### Data to process

------

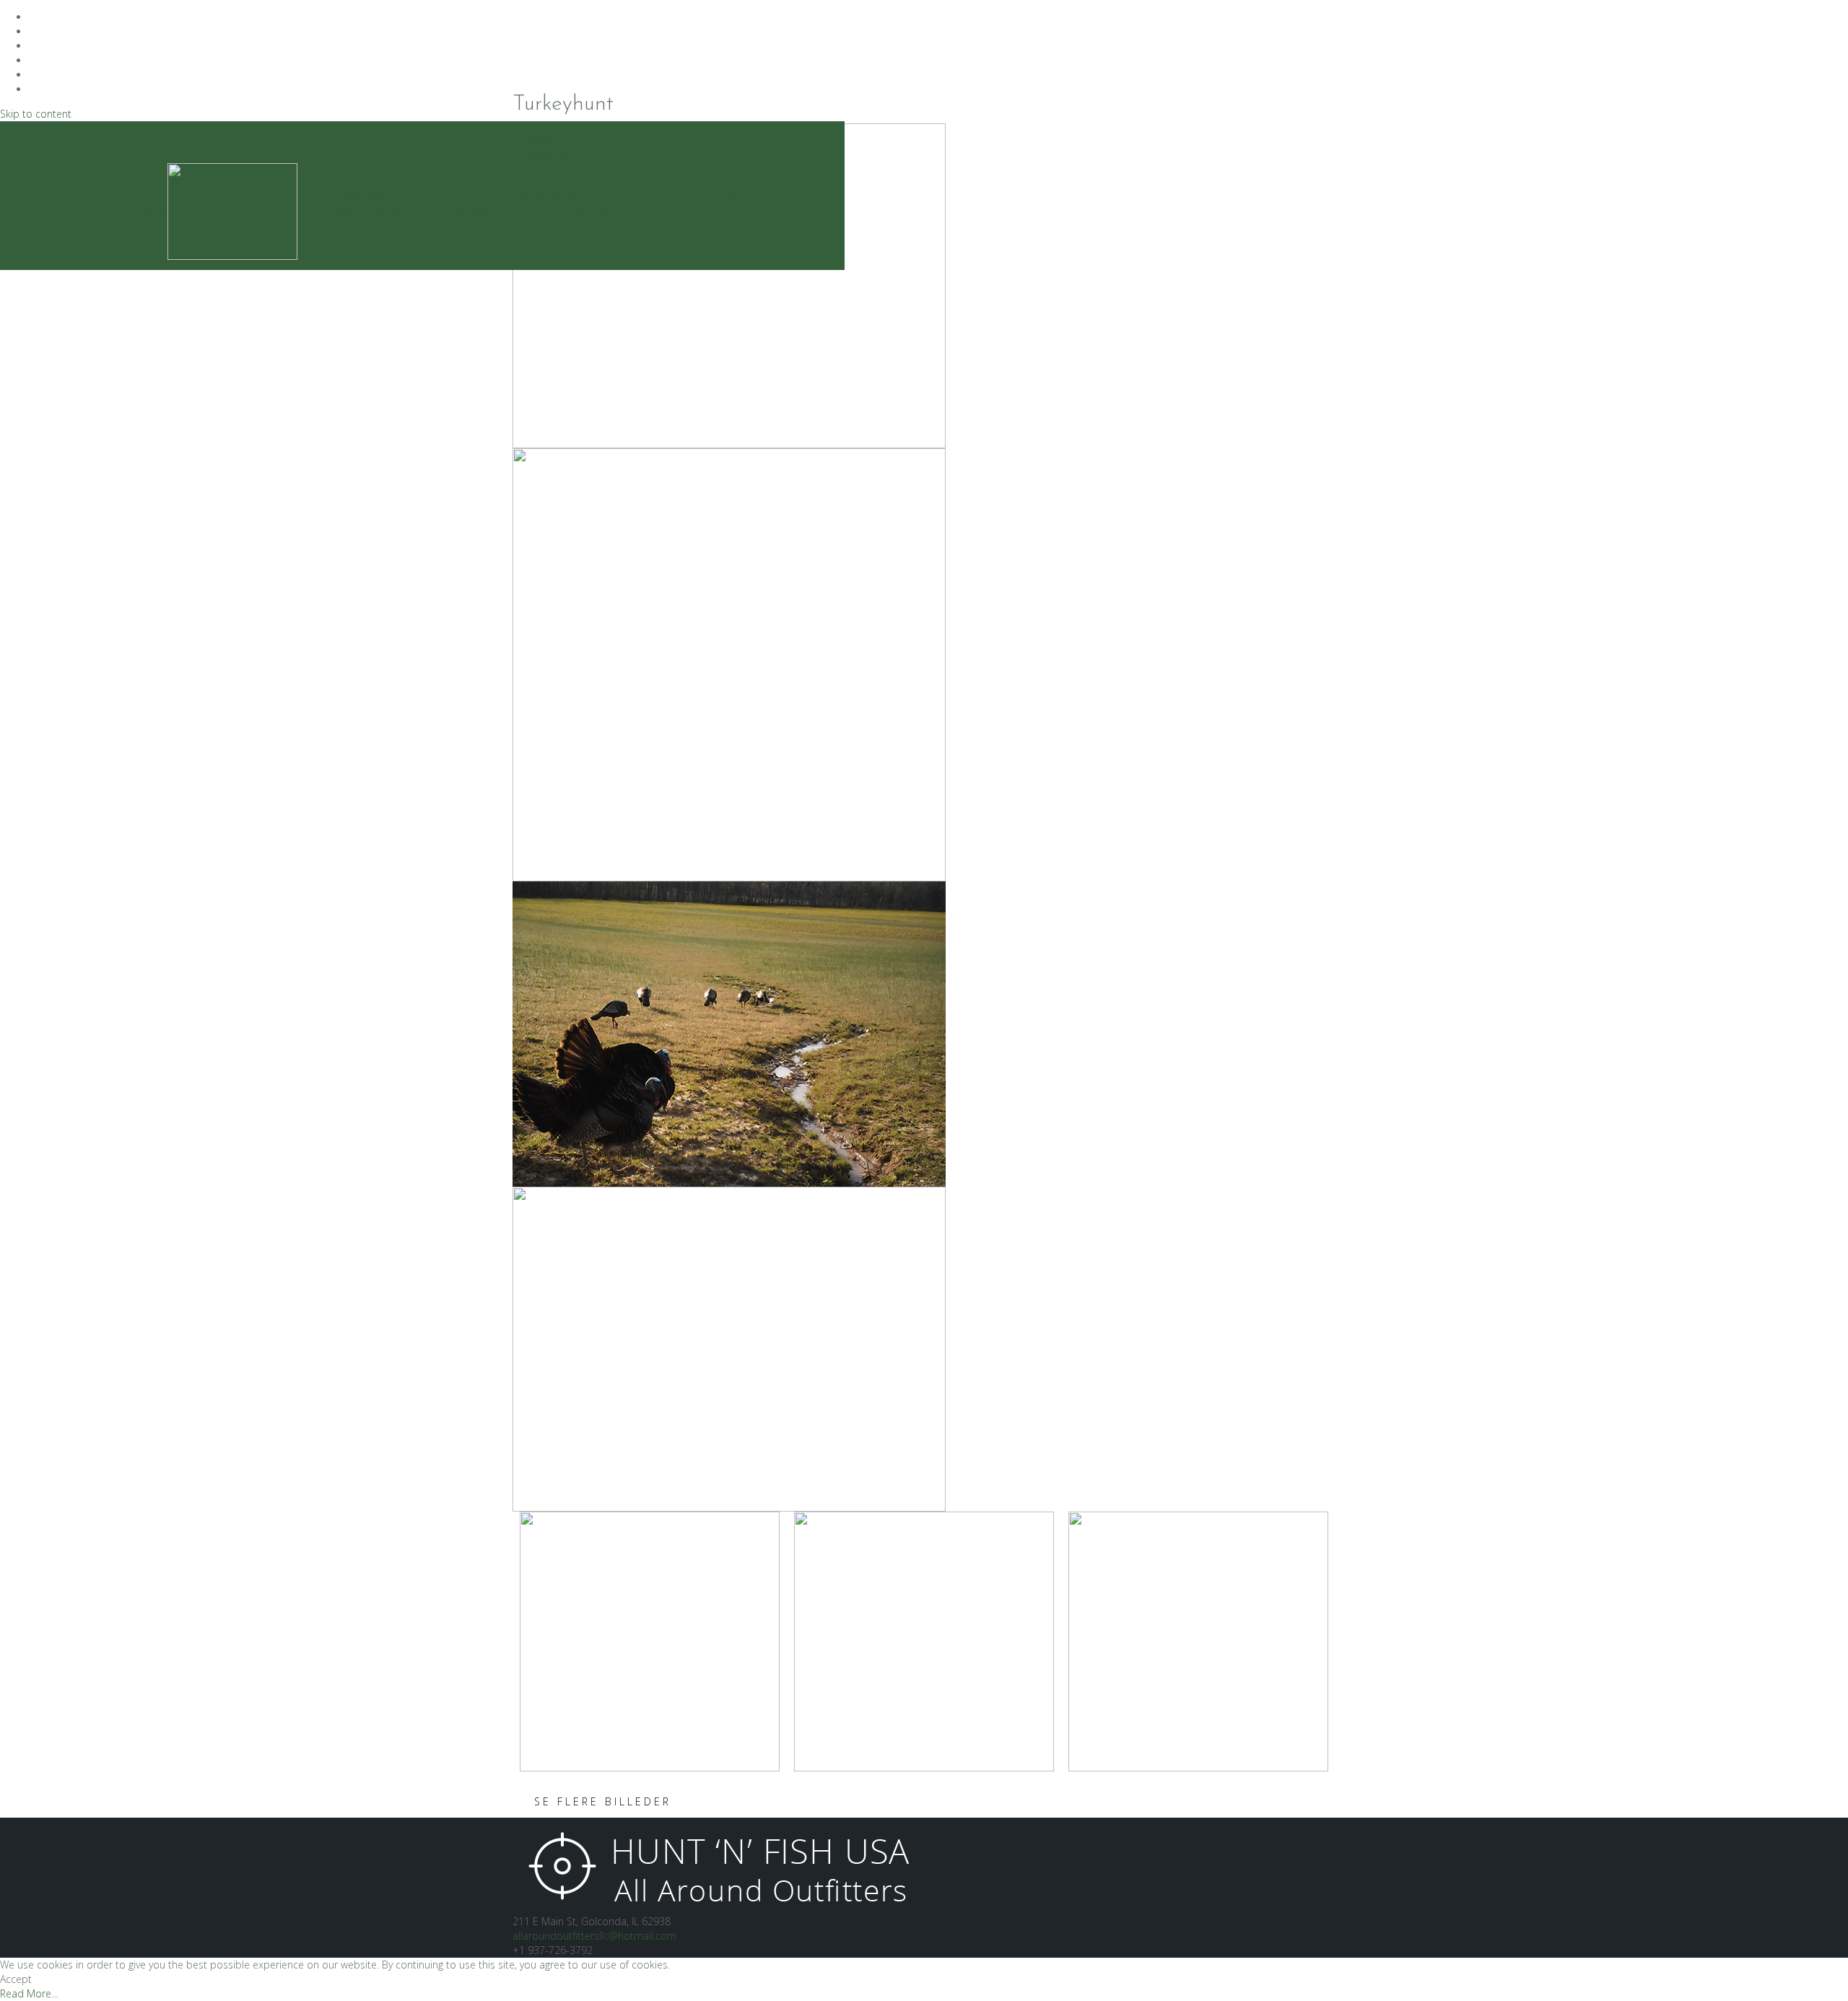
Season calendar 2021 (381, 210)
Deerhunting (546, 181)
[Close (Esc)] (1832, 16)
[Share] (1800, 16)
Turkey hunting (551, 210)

------

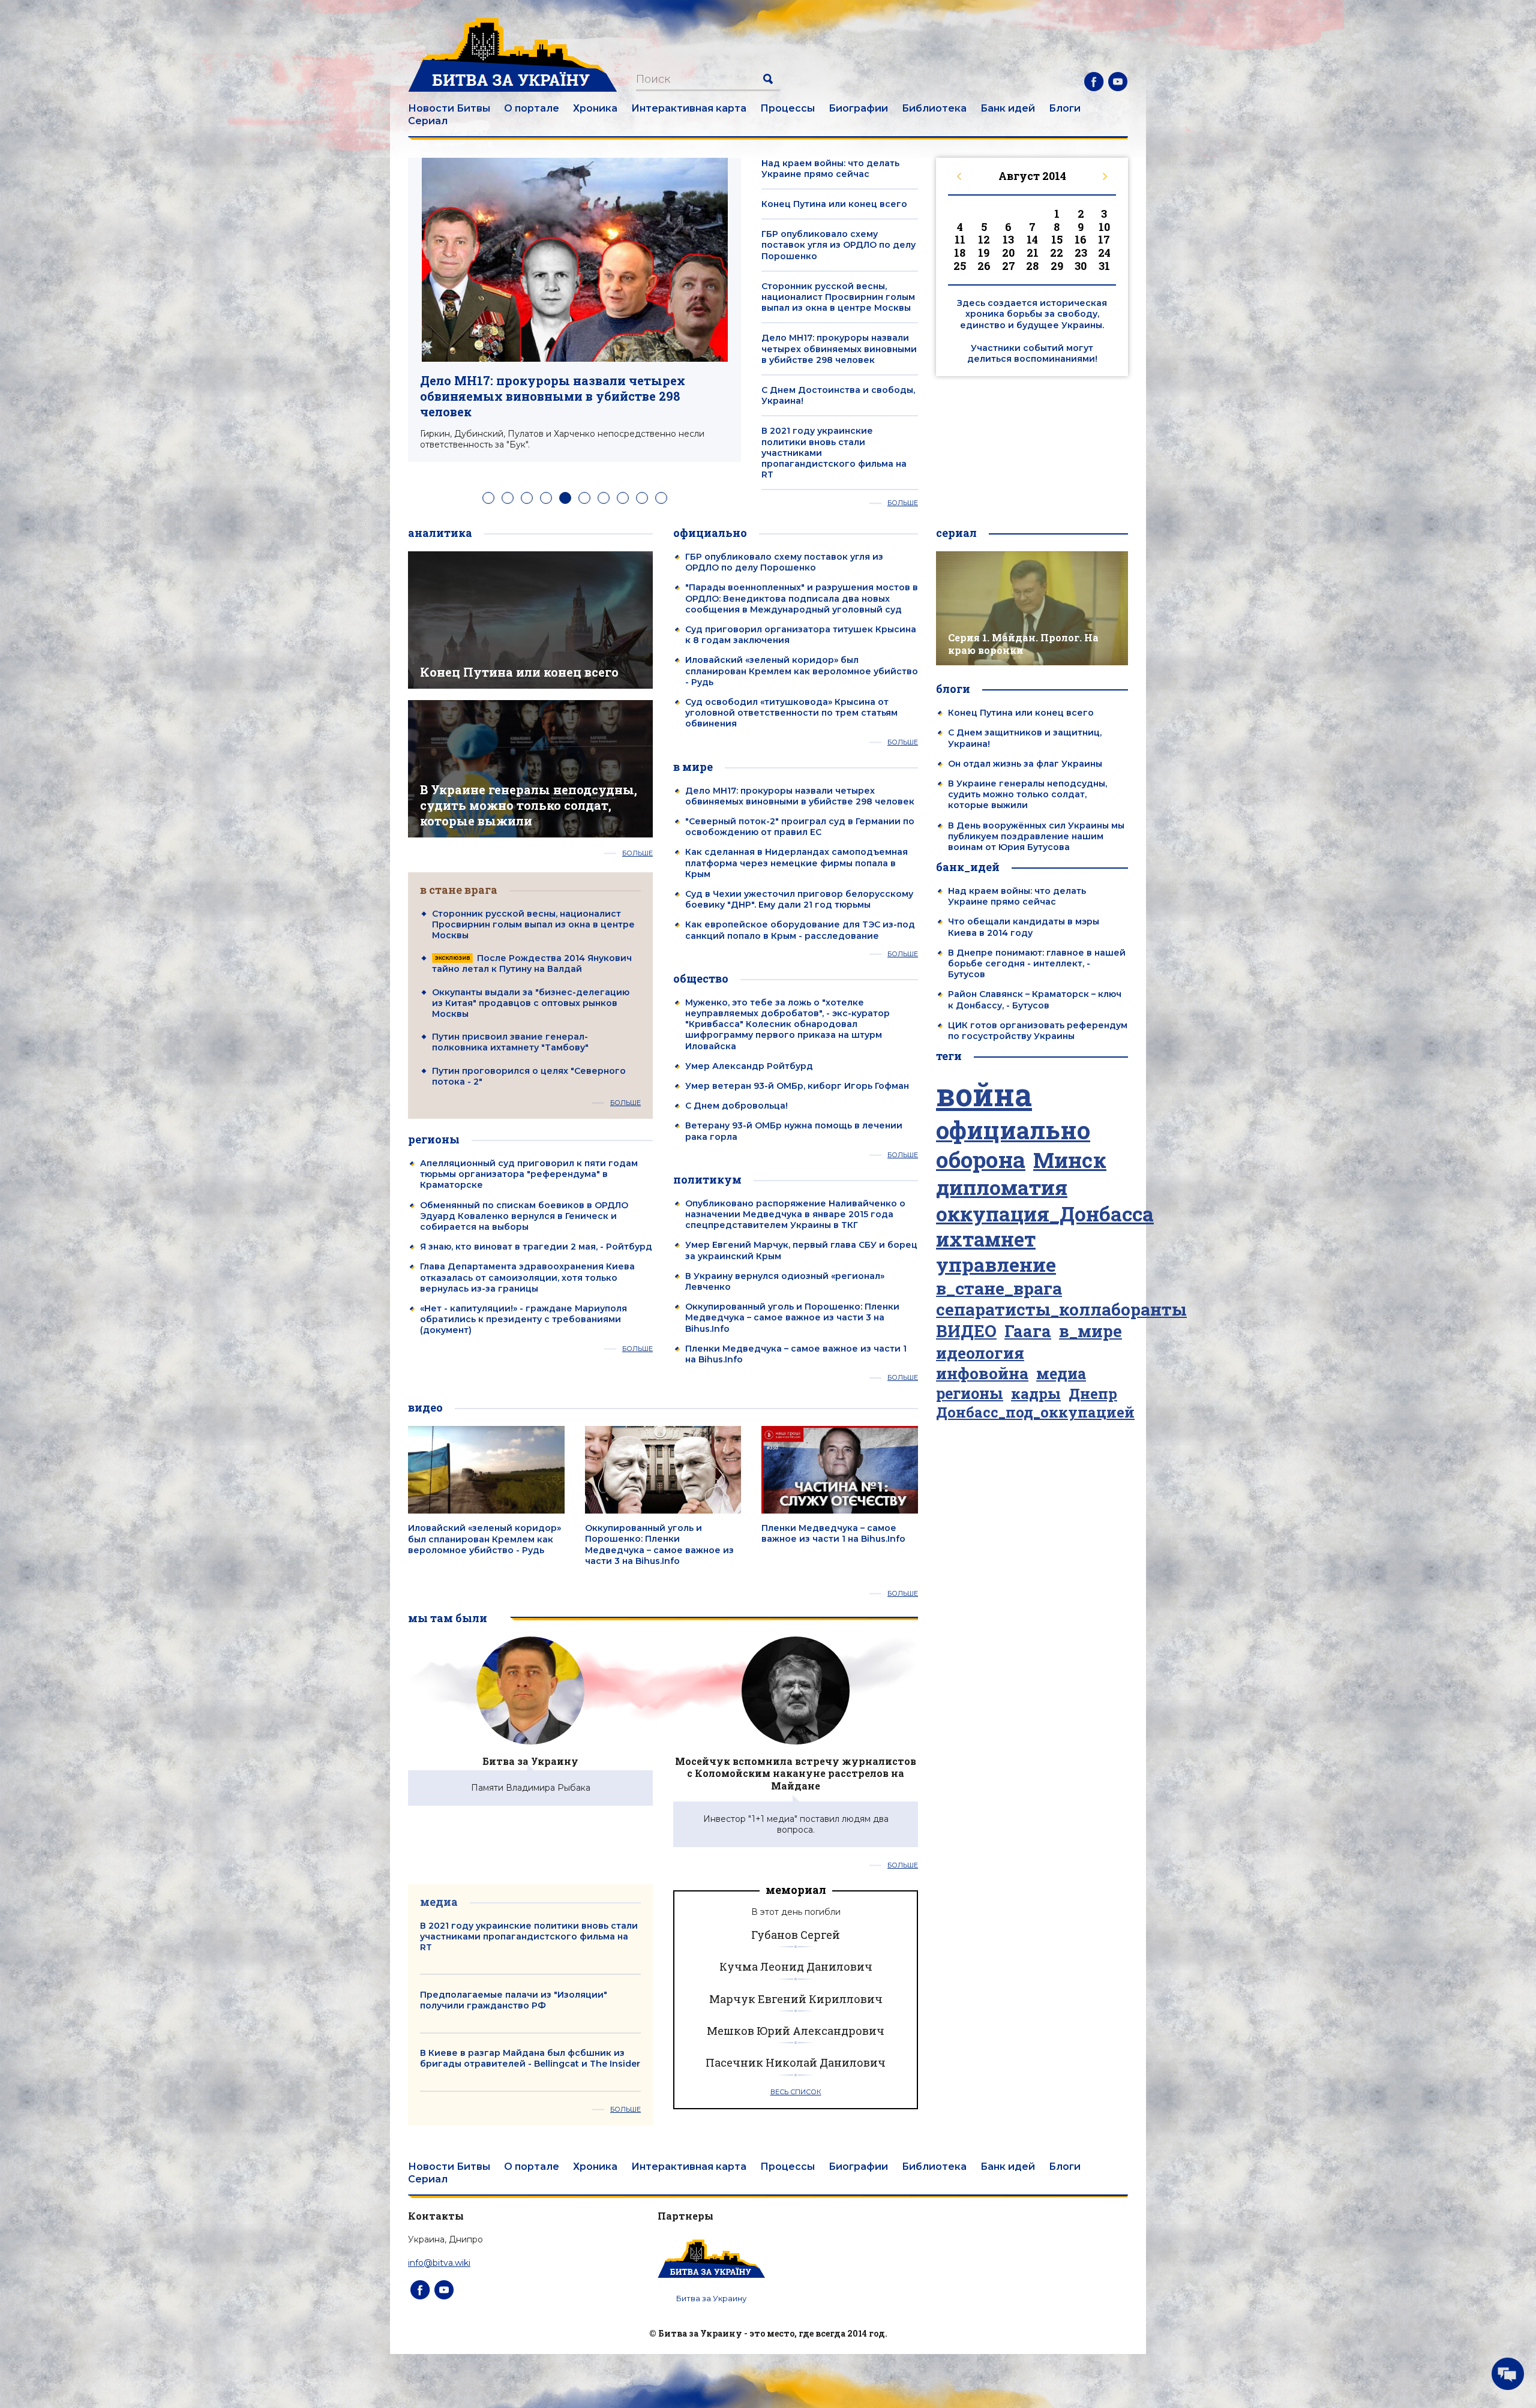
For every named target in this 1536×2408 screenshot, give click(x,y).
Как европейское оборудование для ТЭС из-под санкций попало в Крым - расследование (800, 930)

------

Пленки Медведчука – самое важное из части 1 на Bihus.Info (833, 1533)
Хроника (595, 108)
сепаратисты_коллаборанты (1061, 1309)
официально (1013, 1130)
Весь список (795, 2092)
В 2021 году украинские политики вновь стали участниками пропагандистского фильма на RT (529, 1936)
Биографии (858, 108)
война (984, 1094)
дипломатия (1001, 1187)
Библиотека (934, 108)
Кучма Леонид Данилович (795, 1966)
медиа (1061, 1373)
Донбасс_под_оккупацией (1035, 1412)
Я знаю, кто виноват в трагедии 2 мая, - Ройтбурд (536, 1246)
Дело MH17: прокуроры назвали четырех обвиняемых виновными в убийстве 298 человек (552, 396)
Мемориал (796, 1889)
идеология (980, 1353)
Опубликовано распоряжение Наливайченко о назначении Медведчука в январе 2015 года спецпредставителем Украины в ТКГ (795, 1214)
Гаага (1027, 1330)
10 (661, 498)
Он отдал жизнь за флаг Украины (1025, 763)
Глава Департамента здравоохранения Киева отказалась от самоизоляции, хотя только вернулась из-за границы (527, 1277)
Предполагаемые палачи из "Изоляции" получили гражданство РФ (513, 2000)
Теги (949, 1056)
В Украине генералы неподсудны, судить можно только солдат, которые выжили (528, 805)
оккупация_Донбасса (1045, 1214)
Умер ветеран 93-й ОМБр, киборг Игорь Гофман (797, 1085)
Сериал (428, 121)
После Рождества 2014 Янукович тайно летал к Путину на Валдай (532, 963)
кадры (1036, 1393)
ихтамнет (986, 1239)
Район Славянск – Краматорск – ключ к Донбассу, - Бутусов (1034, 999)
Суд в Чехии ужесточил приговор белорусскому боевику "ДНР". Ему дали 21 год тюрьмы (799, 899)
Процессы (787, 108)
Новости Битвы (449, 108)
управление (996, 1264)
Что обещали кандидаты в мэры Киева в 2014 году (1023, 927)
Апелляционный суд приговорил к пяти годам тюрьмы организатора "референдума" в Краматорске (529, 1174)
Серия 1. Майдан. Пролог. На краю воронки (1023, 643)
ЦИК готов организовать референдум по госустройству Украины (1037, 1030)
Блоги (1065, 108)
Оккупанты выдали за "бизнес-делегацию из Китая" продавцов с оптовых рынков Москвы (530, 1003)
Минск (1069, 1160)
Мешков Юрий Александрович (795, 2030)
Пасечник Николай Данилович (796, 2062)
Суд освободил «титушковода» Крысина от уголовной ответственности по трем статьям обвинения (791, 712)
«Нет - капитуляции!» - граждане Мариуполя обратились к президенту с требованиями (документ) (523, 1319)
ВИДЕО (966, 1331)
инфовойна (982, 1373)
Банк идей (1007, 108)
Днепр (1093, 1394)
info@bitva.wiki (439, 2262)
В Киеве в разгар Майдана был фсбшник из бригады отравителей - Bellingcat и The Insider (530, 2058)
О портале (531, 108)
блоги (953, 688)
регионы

------

### Aim of the exercise
Retype word for word everything in the listing above from the line that holds "Весь список (795, 2092)" down to the line that holds "Минск (1069, 1160)". Keep both end lines and leave out the rest.

### Exercise solution
Весь список (795, 2092)
В 2021 году украинские политики вновь стали участниками пропагандистского фильма на RT (529, 1936)
Биографии (858, 108)
война (984, 1094)
дипломатия (1001, 1187)
Библиотека (934, 108)
Кучма Леонид Данилович (795, 1966)
медиа (1061, 1373)
Донбасс_под_оккупацией (1035, 1412)
Я знаю, кто виноват в трагедии 2 мая, - Ройтбурд (536, 1246)
Дело MH17: прокуроры назвали четырех обвиняемых виновными в убийстве 298 человек (552, 396)
Мемориал (796, 1889)
идеология (980, 1353)
Опубликовано распоряжение Наливайченко о назначении Медведчука в январе 2015 года спецпредставителем Украины в ТКГ (795, 1214)
Гаага (1027, 1330)
10 (661, 498)
Он отдал жизнь за флаг Украины (1025, 763)
Глава Департамента здравоохранения Киева отказалась от самоизоляции, хотя только вернулась из-за границы (527, 1277)
Предполагаемые палачи из "Изоляции" получили гражданство РФ (513, 2000)
Теги (949, 1056)
В Украине генералы неподсудны, судить можно только солдат, которые выжили (528, 805)
оккупация_Донбасса (1045, 1214)
Умер ветеран 93-й ОМБр, киборг Игорь Гофман (797, 1085)
Сериал (428, 121)
После Рождества 2014 Янукович тайно летал к Путину на Валдай (532, 963)
кадры (1036, 1393)
ихтамнет (986, 1239)
Район Славянск – Краматорск – ключ к Донбассу, - Бутусов (1034, 999)
Суд в Чехии ужесточил приговор белорусскому боевику "ДНР". Ему дали 21 год тюрьмы (799, 899)
Процессы (787, 108)
Новости Битвы (449, 108)
управление (996, 1264)
Что обещали кандидаты в мэры Киева в 2014 году (1023, 927)
Апелляционный суд приговорил к пяти годам тюрьмы организатора "референдума" в Краматорске (529, 1174)
Серия 1. Майдан. Пролог. На краю воронки (1023, 643)
ЦИК готов организовать референдум по госустройству Украины (1037, 1030)
Блоги (1065, 108)
Оккупанты выдали за "бизнес-делегацию из Китая" продавцов с оптовых рынков Москвы (530, 1003)
Минск (1069, 1160)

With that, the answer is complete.